A good mantra to follow when developing is to keep things simple and to avoid being too clever in code.  We’ve all seen it (or done it ourselves!), where a line of code does so many things and makes you kind of smile at how it’s taking advantage of some syntax quirks or magic number to get the job done.

That doesn’t mean that you shouldn’t write efficient and elegant code, but you should avoid code that is so complex or obfuscated that you yourself wouldn’t want to revisit it.  You or someone else like you is going to have to do it at some point.  Remember, someone is going to have to maintain that code, and at least according to Code For the Maintainer, you should “always code as if the person who ends up maintaining your code is a violent psychopath who knows where you live.”

Writing Code that’s Too Generic

We developers love generic solutions.  We’ve got patterns and patterns that help us write generically and allow for specific implementations to override our generic behavior, or we have templates that specific behavior can hook in.  That’s all fine and good, but when taken too far, we can get into deeper and deeper levels of abstraction and have produced code that can handle just about anything.  That’s great if you’re writing a tool that is intended to be used by the masses.

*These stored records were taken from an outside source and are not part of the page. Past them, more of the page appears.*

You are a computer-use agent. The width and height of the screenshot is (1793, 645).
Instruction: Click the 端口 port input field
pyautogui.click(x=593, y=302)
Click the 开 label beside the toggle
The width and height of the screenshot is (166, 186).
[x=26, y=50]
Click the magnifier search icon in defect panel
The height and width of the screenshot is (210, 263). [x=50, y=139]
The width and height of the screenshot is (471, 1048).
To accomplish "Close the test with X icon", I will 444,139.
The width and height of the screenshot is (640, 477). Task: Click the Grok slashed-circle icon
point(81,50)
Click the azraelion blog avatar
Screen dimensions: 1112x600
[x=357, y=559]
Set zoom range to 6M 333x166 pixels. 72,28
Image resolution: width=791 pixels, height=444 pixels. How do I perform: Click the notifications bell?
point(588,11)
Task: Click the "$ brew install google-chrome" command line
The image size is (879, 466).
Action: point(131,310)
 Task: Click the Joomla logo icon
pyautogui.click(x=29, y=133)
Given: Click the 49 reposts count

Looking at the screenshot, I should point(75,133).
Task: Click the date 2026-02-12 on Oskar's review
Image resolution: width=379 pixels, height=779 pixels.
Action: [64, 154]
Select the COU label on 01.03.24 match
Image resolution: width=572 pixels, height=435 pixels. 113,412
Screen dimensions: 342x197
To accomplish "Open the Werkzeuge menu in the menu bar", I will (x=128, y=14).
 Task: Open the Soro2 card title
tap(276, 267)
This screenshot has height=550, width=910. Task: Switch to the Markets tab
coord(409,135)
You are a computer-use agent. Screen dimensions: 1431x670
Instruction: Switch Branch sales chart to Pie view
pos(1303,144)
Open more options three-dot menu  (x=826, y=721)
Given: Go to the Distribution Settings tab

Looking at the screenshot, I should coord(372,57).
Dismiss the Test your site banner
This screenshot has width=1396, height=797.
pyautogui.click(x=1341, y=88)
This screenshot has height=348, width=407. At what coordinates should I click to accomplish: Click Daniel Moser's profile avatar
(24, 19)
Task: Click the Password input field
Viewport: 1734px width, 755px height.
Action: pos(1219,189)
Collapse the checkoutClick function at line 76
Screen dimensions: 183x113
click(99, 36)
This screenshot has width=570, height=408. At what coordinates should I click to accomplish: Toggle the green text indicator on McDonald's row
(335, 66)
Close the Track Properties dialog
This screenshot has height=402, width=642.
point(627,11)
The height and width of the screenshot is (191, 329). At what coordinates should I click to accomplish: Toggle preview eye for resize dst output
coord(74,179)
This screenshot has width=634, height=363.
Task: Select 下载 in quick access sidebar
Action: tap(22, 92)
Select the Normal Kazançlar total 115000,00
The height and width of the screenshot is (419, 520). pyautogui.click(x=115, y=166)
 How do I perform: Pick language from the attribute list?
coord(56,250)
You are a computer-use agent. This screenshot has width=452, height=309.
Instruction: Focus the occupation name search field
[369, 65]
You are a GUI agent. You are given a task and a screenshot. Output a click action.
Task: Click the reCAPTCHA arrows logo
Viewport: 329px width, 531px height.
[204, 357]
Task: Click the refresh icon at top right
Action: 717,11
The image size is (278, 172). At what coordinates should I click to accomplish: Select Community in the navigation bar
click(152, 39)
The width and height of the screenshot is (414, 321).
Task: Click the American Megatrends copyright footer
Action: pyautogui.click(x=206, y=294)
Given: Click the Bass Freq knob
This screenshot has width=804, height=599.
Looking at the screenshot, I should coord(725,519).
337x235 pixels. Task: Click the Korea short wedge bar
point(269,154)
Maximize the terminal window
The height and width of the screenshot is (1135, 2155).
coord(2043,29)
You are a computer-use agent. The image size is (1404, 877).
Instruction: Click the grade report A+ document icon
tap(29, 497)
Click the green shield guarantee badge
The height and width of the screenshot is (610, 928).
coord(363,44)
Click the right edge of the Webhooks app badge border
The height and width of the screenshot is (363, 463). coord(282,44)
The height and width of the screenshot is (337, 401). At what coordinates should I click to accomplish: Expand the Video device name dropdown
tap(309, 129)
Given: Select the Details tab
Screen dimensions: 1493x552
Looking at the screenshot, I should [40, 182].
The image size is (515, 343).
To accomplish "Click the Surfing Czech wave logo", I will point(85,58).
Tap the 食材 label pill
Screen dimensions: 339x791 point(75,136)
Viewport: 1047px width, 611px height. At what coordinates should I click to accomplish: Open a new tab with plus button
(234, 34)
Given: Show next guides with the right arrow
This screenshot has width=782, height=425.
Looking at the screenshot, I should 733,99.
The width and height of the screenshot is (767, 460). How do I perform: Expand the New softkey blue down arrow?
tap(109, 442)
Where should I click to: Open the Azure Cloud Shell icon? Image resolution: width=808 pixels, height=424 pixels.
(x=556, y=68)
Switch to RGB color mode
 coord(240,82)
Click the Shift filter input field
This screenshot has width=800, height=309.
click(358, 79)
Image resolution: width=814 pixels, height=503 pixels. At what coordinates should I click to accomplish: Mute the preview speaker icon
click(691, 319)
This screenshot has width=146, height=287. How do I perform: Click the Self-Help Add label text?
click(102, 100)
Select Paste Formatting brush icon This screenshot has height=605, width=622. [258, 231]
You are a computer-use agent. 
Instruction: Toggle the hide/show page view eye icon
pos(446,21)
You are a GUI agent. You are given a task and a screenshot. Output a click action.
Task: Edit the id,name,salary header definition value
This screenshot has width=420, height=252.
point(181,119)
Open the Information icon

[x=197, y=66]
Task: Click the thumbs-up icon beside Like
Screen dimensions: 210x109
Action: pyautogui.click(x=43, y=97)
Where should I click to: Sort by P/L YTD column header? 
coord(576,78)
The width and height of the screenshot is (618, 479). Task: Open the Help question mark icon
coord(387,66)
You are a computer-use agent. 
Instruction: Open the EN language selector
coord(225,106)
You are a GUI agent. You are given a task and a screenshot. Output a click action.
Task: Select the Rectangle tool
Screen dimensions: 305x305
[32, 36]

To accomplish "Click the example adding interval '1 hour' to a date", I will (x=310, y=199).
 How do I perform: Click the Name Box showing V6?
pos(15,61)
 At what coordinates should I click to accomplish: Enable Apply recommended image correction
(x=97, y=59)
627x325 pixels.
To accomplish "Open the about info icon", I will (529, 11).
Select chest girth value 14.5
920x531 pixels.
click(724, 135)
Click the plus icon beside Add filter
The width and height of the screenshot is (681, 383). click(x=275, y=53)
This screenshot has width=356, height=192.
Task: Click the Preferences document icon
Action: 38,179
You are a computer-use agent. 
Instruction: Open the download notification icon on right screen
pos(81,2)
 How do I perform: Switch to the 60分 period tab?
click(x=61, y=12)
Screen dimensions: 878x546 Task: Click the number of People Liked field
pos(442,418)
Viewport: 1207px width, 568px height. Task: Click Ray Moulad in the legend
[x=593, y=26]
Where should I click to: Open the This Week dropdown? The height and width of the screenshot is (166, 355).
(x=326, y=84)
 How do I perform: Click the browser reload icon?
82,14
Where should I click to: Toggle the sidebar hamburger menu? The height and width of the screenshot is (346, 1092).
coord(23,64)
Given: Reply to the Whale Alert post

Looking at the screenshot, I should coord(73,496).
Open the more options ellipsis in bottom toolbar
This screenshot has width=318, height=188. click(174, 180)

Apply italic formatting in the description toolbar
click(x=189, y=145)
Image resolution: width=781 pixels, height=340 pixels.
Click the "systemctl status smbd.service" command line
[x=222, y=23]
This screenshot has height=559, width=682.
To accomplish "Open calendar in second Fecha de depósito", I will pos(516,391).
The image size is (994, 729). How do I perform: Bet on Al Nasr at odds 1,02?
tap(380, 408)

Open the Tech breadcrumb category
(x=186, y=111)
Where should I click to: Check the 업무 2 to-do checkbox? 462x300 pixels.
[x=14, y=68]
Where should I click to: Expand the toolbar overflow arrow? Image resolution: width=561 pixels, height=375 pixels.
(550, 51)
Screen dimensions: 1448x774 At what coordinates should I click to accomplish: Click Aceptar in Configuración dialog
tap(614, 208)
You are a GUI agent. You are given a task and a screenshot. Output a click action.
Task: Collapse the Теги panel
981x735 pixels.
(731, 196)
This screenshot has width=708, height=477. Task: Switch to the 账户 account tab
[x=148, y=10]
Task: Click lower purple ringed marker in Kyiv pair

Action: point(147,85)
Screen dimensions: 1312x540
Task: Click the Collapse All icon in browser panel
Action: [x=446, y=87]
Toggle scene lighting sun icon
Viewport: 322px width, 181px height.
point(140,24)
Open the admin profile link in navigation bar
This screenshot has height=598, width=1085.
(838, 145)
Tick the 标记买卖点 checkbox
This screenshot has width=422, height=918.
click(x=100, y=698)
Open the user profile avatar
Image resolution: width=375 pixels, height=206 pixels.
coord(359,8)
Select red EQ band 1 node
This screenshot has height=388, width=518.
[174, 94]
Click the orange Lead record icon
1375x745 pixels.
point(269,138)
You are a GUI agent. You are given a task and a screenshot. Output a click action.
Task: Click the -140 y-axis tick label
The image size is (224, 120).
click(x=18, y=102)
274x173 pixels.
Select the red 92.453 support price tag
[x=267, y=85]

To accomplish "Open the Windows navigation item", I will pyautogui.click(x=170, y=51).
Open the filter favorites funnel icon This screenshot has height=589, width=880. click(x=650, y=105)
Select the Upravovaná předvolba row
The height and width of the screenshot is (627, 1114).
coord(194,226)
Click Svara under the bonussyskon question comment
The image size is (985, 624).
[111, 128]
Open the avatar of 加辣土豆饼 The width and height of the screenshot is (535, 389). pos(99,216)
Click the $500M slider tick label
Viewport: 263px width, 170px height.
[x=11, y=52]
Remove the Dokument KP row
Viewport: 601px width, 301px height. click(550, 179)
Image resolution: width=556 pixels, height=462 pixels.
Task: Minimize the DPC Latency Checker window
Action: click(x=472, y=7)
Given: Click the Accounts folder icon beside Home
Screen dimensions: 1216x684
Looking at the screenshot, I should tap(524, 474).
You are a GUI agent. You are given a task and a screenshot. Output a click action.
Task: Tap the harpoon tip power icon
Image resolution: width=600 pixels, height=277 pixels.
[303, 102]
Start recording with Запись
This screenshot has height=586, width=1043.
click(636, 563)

The problem?  Our code only needed to solve one thing and now we’ve got loads of code to support and maintain that we may never use.

Stop! Hammertime

Probably the easiest habit for new developers to fall into is trying to force a solution into fitting the problem, rather than the other way around.  With limited experience, it’s easy to get tunnel vision and try to apply the same patterns to solving any problem, and this can be a trap that even more experienced developers fall into.  I recall working somewhere where a lead developer was infatuated with state machines.  He saw every single application, feature, or change was an opportunity for him to implement a state machine.

Thinking back on it now, it doesn’t make a lot of sense to me.  Maybe he was right and the problems he was focusing on were prime candidates to implement by way of a state machine, but I find it more likely that he had simply found his hammer, and if all you have is a hammer, everything looks like a nail.